Algumas peças desse ecossistema1Ou… prisão., no entanto, esbarram sim em anticompetitividade. Apple Pay, App Store, Lightning, assistências técnicas, e o caso dos ebooks talvez sejam os candidatos mais evidentes.

Mas sob nenhum aspecto razoável faz sentido dizer que a Apple tenha agido de forma anticompetitiva contra o Beeper Mini, um serviço que usou engenharia reversa de um código proprietário, e se apoiou nos servidores da Apple para (inicialmente) vender uma assinatura, com a promessa de entregar um uso que a Apple explicitamente e ativamente rejeita para seu próprio produto.

Disponibilizar o iMessage para Android é uma decisão de negócio que cabe exclusivamente à Apple, e ela tem absolutamente todo o direito de decidir não fazê-lo, além de impedir seu mau uso, dentro ou fora do iOS e macOS. Qual é a dúvida, aqui?

Tudo isso pelo… iMessage?

Chega a ser engraçado o fato de toda essa briga ser em torno de um dos piores mensageiros do mercado.

A busca não funciona direito2Especialmente para encontrar mensagens ou segmentos de conversas antigas., o fluxo para cometer áudios contra outras pessoas é tão incompreensível quanto o fluxo para escutá-los, a interface para a limitada troca de anexos fica mais confusa e obscura a cada versão do iOS, ele permite zero customização para facilitar a rápida diferenciação entre conversas e, para piorar, ganha novas funções, no máximo, uma vez por ano. E elas raramente são úteis.

GIFs da Samsung contra o preconceito com os balõezinhos verdes
GIF da Samsung como parte de uma campanha para criticar a… segregação das bolhas verdes.

Observar os americanos pirarem sobre esse assunto é quase surreal para qualquer pessoa que use qualquer outro mensageiro para se comunicar com o resto da humanidade. Vê-los debater o “preconceito contra as bolhas verdes” como se fosse uma questão de injustiça social beira a paródia.

Limitar o iMessage a dispositivos iOS e macOS e se recusar a lançá-lo em plataformas concorrentes é, sim, uma vantagem competitiva. Os próprios executivos da Apple já admitiram e discutiram isso por escrito, quando decidiram não lançá-lo para Android. Mas isso está longe de ser uma prática anticompetitiva, feita para esmagar a inovação. Ainda mais se a inovação for algo como o Beeper Mini, que enganava os servidores da Apple para se passar por um dispositivo legítimo.

O problema é que a Apple não se ajuda e, sistematicamente, compra brigas frívolas ou se comporta de uma forma que a prejudica no longo prazo. Um exemplo disso foi o processo contra a empresa Prepear, por conta do logotipo de… pera. Outro, bem recente, é a situação do app HEY Calendar, que também toca em uma das polêmicas mais importantes atualmente: toda a questão das regras e da comissão da App Store.

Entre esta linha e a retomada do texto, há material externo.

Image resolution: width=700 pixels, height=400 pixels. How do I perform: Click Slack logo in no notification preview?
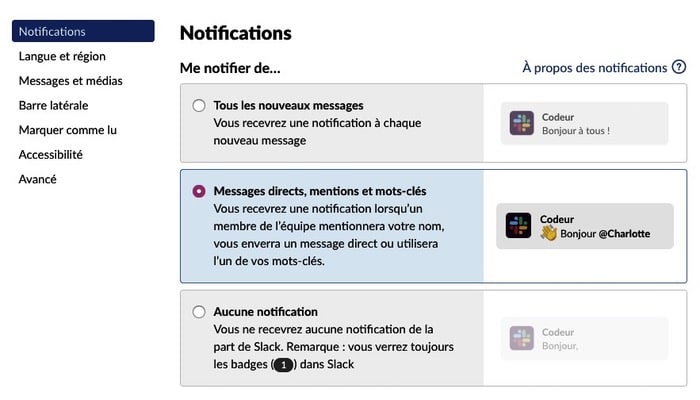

É bem verdade que a cada dia em que a Apple não cede às pressões de, no mínimo, reduzir a comissão de 30% e impedir métodos alternativos de pagamento, ela fatura alguns bilhões de dólares a mais. Por outro lado, ela também fortalece diariamente as outras acusações de práticas anticompetitivas, sejam elas justas como é (a meu ver) o caso da Masimo, ou não, como é (a meu ver) o caso do Beeper Mini.

Logos da Prepear e da Apple

Isso só se agrava quando políticos entram na equação, em busca de manchetes chamativas para ganhar alguns pontos com a própria base. O caso Beeper Mini mostrou que as acusações sequer precisam mais fazer sentido, e que todo uso do termo anticompetitividade contra a Apple (ou qualquer outra grande empresa do Vale do Silício) é imediatamente tomado como verdade. Especialmente em Washington.

O problema é que esses mesmos políticos têm o poder de legislar e, mais cedo ou mais tarde, algum outro Beeper Mini os motivará a fazer exatamente isso. E por mais aparentemente irrelevante que seja o caso, como no fundo foi esse do Beeper Mini, qualquer regulação que obrigue a Apple a alterar algo a respeito de sua prática de negócios poderá abrir caminho para desencadear regulações em aspectos bem mais sérios e importantes para o faturamento da empresa e até para a forma como ela poderá operar o próprio negócio.

Notas de rodapé

  • 1
    Ou… prisão.
  • 2
    Especialmente para encontrar mensagens ou segmentos de conversas antigas.